● **Exercise directions**
Copy word for word the part of the H-bridge discussion below that opens with the words containing "Keep in mind" and closes with "at a IXTH240N055T/IXTQ240N055T.".

● **Excerpt to read**
I am trying to build a H-Bridge with 2 IR2110's controlled by a microcontroller.

Does the driver IC have shoot-through protection?

No.

I can't see anything mentioned about it in the datasheet...

That's because it doesn't have it.

although I remember reading somewhere that it does.

I do that frequently when I've been reading lots of datasheets. It's easy to get features of one confused with features of another.

I plan on using logic gates to prevent it.

Why? You're driving it from a microcontroller, right? You could compute the delay necessary, and build that into the program.

What other precautions do I have to make to get everything to work reliably?

This could be a long list of items.

Any advice or experiences would be greatly appreciated!

Well, you don't mention what you're using for MOSFETs, or the voltage/current being switched, type of load... a long list.

It would help a great deal if you posted your schematic as it currently exists, and explain your project more completely.

 

It will be a DC motor controller, 12V-24V up to 50-100A, maybe more depending on the MOSFET's and the motor. Currently I have IRFZ44N FET's but I would like to be able to swap to more powerfull ones, maybe use 2-4 in parallel if it doesn't add too much gate capacitance.

Currently I only have a half-bridge on a breadboard to test the IC. 10uF cap and 1N5819 diode for the bootstrap, 0.1uF and 47uF for the supplies, 10ohm gate resistors.

Thanks!

 

OK.

Keep in mind that IRFZ44's have been around for a number of years now; they're nearly obsolete.

You might want to have a look at a IXTH240N055T/IXTQ240N055T.
Would you believe, Vdss=55,Rdson=3.6mOhms,Id=240A?
http://parts.digikey.com/1/parts/1418716-mosfet-n-ch-55v-240a-247-ixth240n055t.html

You would need to scab on rather large conductors to a board to carry that much current and carry away heat. I'm thinking heavy-gauge copper sheet folded into "L" or "U" shapes.

If you're going to use PWM, and want the motor reversible, no sense in using PWM on both the high and low sides; just one or the other. That will eliminate the problem of shoot-through.

● **Listing**
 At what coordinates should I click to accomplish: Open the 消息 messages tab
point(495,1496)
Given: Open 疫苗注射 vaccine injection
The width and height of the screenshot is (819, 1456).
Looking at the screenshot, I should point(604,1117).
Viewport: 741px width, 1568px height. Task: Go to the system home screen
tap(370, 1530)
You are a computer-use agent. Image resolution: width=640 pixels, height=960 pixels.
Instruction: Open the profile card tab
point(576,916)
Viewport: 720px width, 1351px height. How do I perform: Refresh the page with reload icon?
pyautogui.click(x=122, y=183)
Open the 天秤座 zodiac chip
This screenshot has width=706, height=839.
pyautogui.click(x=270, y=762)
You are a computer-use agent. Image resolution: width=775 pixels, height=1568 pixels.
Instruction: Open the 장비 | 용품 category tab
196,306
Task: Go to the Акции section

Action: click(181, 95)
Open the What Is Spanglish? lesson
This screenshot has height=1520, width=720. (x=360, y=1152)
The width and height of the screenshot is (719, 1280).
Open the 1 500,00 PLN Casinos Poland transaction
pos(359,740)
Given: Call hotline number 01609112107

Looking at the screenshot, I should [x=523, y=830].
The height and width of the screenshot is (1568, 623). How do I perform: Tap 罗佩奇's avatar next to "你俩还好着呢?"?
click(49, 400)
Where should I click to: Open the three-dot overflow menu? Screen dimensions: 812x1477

● **Task solution**
Keep in mind that IRFZ44's have been around for a number of years now; they're nearly obsolete.

You might want to have a look at a IXTH240N055T/IXTQ240N055T.